Learning Attributed Graphlets: Predictive Graph Mining by Graphlets with Trainable Attribute
Tajima Shinji, Ren Sugihara, Ryota Kitahara, Masayuki Karasuyama
TL;DR
This work introduces LAGRA, an interpretable graph classification framework that jointly learns a sparse set of attributed graphlets (AGs) and their node attributes. Each AG contributes to prediction via an AG inclusion score that combines structural containment and attribute-driven similarity, enabling linear, interpretable decision boundaries: $f(G)=\beta_0+\sum_H\beta_H\psi(G;H)$. A novel optimization strategy blends proximal gradient descent with graph mining-based pruning to handle a combinatorially large AG space, ensuring identical quality to unpruned solutions while dramatically reducing computation. Empirical results on standard graph benchmarks show LAGRA achieving competitive accuracy with only a small number of AGs, and qualitative analyses illustrate the interpretability of learned graphlets and their attributes.
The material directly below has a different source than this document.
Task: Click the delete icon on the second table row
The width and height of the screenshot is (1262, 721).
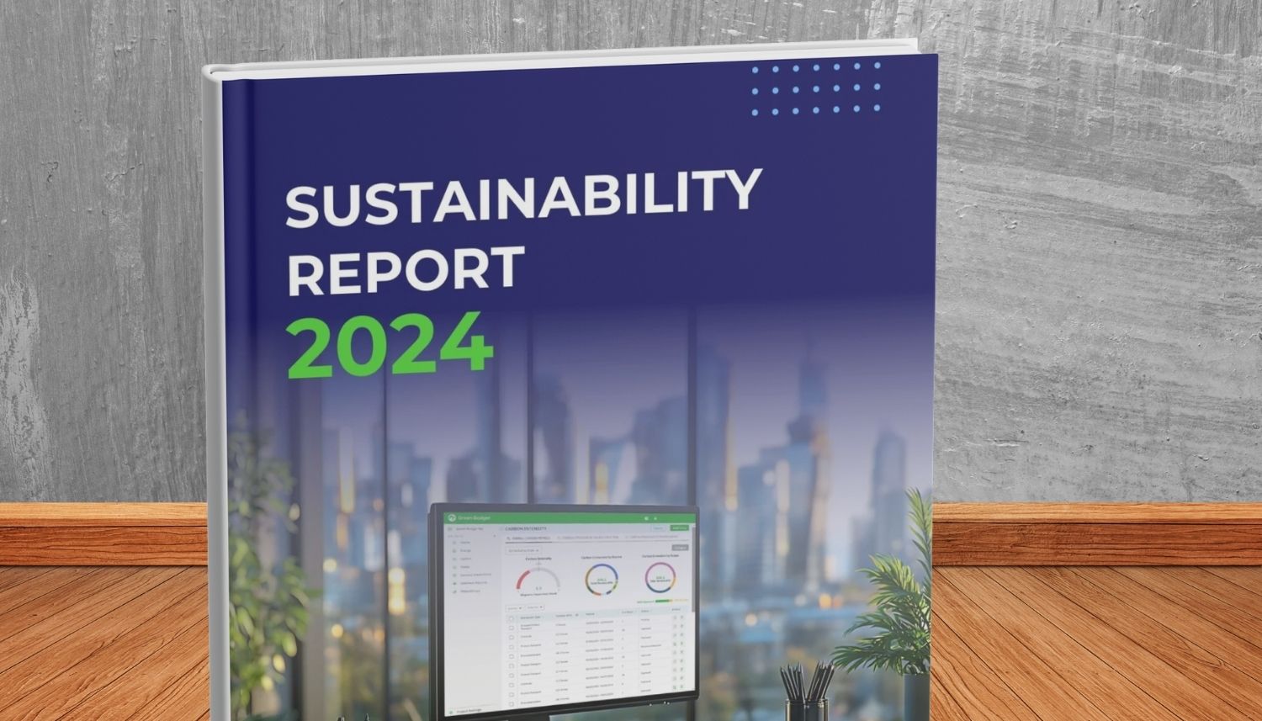Action: [681, 626]
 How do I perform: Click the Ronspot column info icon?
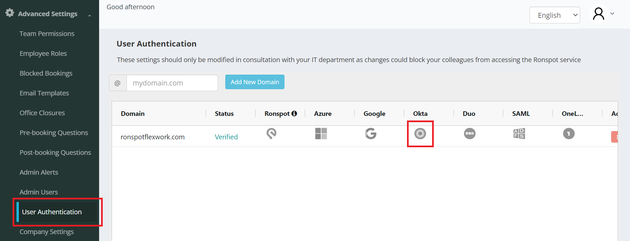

Overall, LAGRA advances interpretable predictive graph mining by exhaustively exploring subgraph structures up to a limit while maintaining tractable optimization through principled pruning.
Abstract
The graph classification problem has been widely studied; however, achieving an interpretable model with high predictive performance remains a challenging issue. This paper proposes an interpretable classification algorithm for attributed graph data, called LAGRA (Learning Attributed GRAphlets). LAGRA learns importance weights for small attributed subgraphs, called attributed graphlets (AGs), while simultaneously optimizing their attribute vectors. This enables us to obtain a combination of subgraph structures and their attribute vectors that strongly contribute to discriminating different classes. A significant characteristics of LAGRA is that all the subgraph structures in the training dataset can be considered as a candidate structures of AGs. This approach can explore all the potentially important subgraphs exhaustively, but obviously, a naive implementation can require a large amount of computations. To mitigate this issue, we propose an efficient pruning strategy by combining the proximal gradient descent and a graph mining tree search. Our pruning strategy can ensure that the quality of the solution is maintained compared to the result without pruning. We empirically demonstrate that LAGRA has superior or comparable prediction performance to the standard existing algorithms including graph neural networks, while using only a small number of AGs in an interpretable manner.